▸ **ABOUT THIS TASK**
A complete, word-for-word restatement of the entries is needed.

(Items listed in a dataset)
_ _ _ _
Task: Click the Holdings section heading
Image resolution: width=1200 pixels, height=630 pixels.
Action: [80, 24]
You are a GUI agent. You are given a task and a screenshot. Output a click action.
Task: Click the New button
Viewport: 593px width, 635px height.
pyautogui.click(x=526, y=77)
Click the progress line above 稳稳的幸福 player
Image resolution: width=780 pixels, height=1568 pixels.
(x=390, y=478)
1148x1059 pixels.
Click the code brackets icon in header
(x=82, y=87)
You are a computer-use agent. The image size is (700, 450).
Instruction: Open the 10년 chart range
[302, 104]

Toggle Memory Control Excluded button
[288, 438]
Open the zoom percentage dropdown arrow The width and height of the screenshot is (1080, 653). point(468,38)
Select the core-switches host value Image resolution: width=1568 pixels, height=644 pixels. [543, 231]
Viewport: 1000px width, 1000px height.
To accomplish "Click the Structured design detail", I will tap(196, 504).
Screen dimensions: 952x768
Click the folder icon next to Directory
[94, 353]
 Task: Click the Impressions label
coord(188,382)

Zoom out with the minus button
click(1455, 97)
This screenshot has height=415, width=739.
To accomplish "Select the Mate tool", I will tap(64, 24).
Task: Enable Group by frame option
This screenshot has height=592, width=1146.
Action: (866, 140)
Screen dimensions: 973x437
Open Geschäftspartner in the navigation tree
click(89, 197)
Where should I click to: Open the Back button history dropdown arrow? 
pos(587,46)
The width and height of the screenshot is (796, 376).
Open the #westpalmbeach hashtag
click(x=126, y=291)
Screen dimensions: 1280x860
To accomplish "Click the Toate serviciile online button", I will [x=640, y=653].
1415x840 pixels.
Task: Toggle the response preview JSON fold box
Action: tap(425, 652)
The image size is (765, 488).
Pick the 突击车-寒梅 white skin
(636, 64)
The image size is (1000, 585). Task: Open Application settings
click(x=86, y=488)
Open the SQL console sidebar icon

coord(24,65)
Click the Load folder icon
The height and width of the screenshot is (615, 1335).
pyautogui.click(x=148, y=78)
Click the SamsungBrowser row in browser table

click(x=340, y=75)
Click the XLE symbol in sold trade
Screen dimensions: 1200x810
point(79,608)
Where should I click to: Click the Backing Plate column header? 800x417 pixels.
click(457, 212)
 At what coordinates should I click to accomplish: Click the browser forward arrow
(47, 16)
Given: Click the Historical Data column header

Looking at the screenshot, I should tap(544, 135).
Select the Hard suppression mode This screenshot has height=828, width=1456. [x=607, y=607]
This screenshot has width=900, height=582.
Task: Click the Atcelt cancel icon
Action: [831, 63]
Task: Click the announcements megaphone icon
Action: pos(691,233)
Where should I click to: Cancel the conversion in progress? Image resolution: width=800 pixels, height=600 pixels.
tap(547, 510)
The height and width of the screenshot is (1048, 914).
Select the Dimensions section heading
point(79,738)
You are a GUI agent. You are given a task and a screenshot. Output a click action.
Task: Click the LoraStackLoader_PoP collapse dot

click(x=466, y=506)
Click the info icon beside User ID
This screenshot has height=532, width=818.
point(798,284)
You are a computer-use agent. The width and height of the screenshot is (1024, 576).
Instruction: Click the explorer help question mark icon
_ _ _ _
▸ **SOLUTION**
Task: Click the Holdings section heading
Image resolution: width=1200 pixels, height=630 pixels.
Action: [80, 24]
You are a GUI agent. You are given a task and a screenshot. Output a click action.
Task: Click the New button
Viewport: 593px width, 635px height.
pyautogui.click(x=526, y=77)
Click the progress line above 稳稳的幸福 player
Image resolution: width=780 pixels, height=1568 pixels.
(x=390, y=478)
1148x1059 pixels.
Click the code brackets icon in header
(x=82, y=87)
You are a computer-use agent. The image size is (700, 450).
Instruction: Open the 10년 chart range
[302, 104]

Toggle Memory Control Excluded button
[288, 438]
Open the zoom percentage dropdown arrow The width and height of the screenshot is (1080, 653). point(468,38)
Select the core-switches host value Image resolution: width=1568 pixels, height=644 pixels. [543, 231]
Viewport: 1000px width, 1000px height.
To accomplish "Click the Structured design detail", I will tap(196, 504).
Screen dimensions: 952x768
Click the folder icon next to Directory
[94, 353]
 Task: Click the Impressions label
coord(188,382)

Zoom out with the minus button
click(1455, 97)
This screenshot has height=415, width=739.
To accomplish "Select the Mate tool", I will tap(64, 24).
Task: Enable Group by frame option
This screenshot has height=592, width=1146.
Action: (866, 140)
Screen dimensions: 973x437
Open Geschäftspartner in the navigation tree
click(89, 197)
Where should I click to: Open the Back button history dropdown arrow? 
pos(587,46)
The width and height of the screenshot is (796, 376).
Open the #westpalmbeach hashtag
click(x=126, y=291)
Screen dimensions: 1280x860
To accomplish "Click the Toate serviciile online button", I will [x=640, y=653].
1415x840 pixels.
Task: Toggle the response preview JSON fold box
Action: tap(425, 652)
The image size is (765, 488).
Pick the 突击车-寒梅 white skin
(636, 64)
The image size is (1000, 585). Task: Open Application settings
click(x=86, y=488)
Open the SQL console sidebar icon

coord(24,65)
Click the Load folder icon
The height and width of the screenshot is (615, 1335).
pyautogui.click(x=148, y=78)
Click the SamsungBrowser row in browser table

click(x=340, y=75)
Click the XLE symbol in sold trade
Screen dimensions: 1200x810
point(79,608)
Where should I click to: Click the Backing Plate column header? 800x417 pixels.
click(457, 212)
 At what coordinates should I click to accomplish: Click the browser forward arrow
(47, 16)
Given: Click the Historical Data column header

Looking at the screenshot, I should tap(544, 135).
Select the Hard suppression mode This screenshot has height=828, width=1456. [x=607, y=607]
This screenshot has width=900, height=582.
Task: Click the Atcelt cancel icon
Action: [831, 63]
Task: Click the announcements megaphone icon
Action: pos(691,233)
Where should I click to: Cancel the conversion in progress? Image resolution: width=800 pixels, height=600 pixels.
tap(547, 510)
The height and width of the screenshot is (1048, 914).
Select the Dimensions section heading
point(79,738)
You are a GUI agent. You are given a task and a screenshot. Output a click action.
Task: Click the LoraStackLoader_PoP collapse dot

click(x=466, y=506)
Click the info icon beside User ID
This screenshot has height=532, width=818.
point(798,284)
You are a computer-use agent. The width and height of the screenshot is (1024, 576).
Instruction: Click the explorer help question mark icon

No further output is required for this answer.